Strange deduction about relation of median and mean

Question

On his blog T. Tao's proves the following concentration inequality, due to Talagrand.

Let $K>0$, and let $X_{1},..., X_{n}$ be iid complex random variables all bounded by $K$. Let $F:\mathbb{C}^n\rightarrow \mathbb{R}$ be a $1$-Lipshitz convex function (for this identify $\mathbb{C}^n$ with $\mathbb{R}^{2n}$ ). Then for any $\lambda$ one has: $$ \mathbb{P}(|F(X)-MF(X)|\geq\lambda K)\leq C \exp(-c\lambda ^{2}) \tag{1}$$ and $$ \mathbb{P}(|F(X)-\mathbb{E}F(X)|\geq\lambda K)\leq C \exp(-c\lambda ^{2}) \tag{2}.$$

He claims that it is sufficient to prove $(1)$, because $(1)$ imples in turn that: $$\mathbb{E}F(X)=MF(X)+\mathcal{O}(1)$$ which then gives $(2)$.

WHY IS $$\mathbb{E}F(X)=MF(X)+\mathcal{O}(1)$$ true, and in particular why can it be deduced from $(1)$?

Answer 1

Let $m$ denote the median.

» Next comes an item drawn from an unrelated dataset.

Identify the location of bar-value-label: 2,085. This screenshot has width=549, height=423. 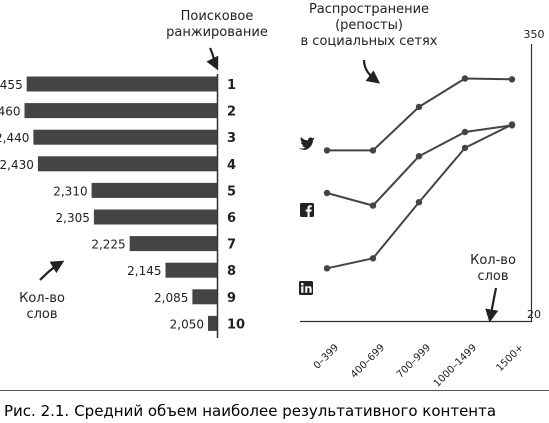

By the triangle inequality $\bigl|\Bbb E F(X)-m\bigr|\leq \Bbb E(|F(X)-m|)$. But this expectation is $$ E(|F(X)-m|) = \int_0^\infty \Bbb P(|F(X) - m| \geq \lambda)\,d\lambda \leq KC\int_0^\infty e^{-c\lambda^2}\,d\lambda = O(1). $$

Answer 2

For every nonnegative random variable $Y$, $$ E[Y]=\int_0^\infty P[Y\geqslant y]\,\mathrm dy. $$ Applying this to $Y=|F(X)-MF(X)|$ and using (1), one gets $$ E[|F(X)-MF(X)|]\leqslant\int_0^\infty C\mathrm e^{-cy^2/K^2}\,\mathrm dy=CK/\sqrt{c}\int_0^\infty\mathrm e^{-y^2}\mathrm dy. $$ Thus, $E[F(X)]=MF(X)+R(X)$, where $|R(X)|\leqslant CK\sqrt{\pi/(4c)}$.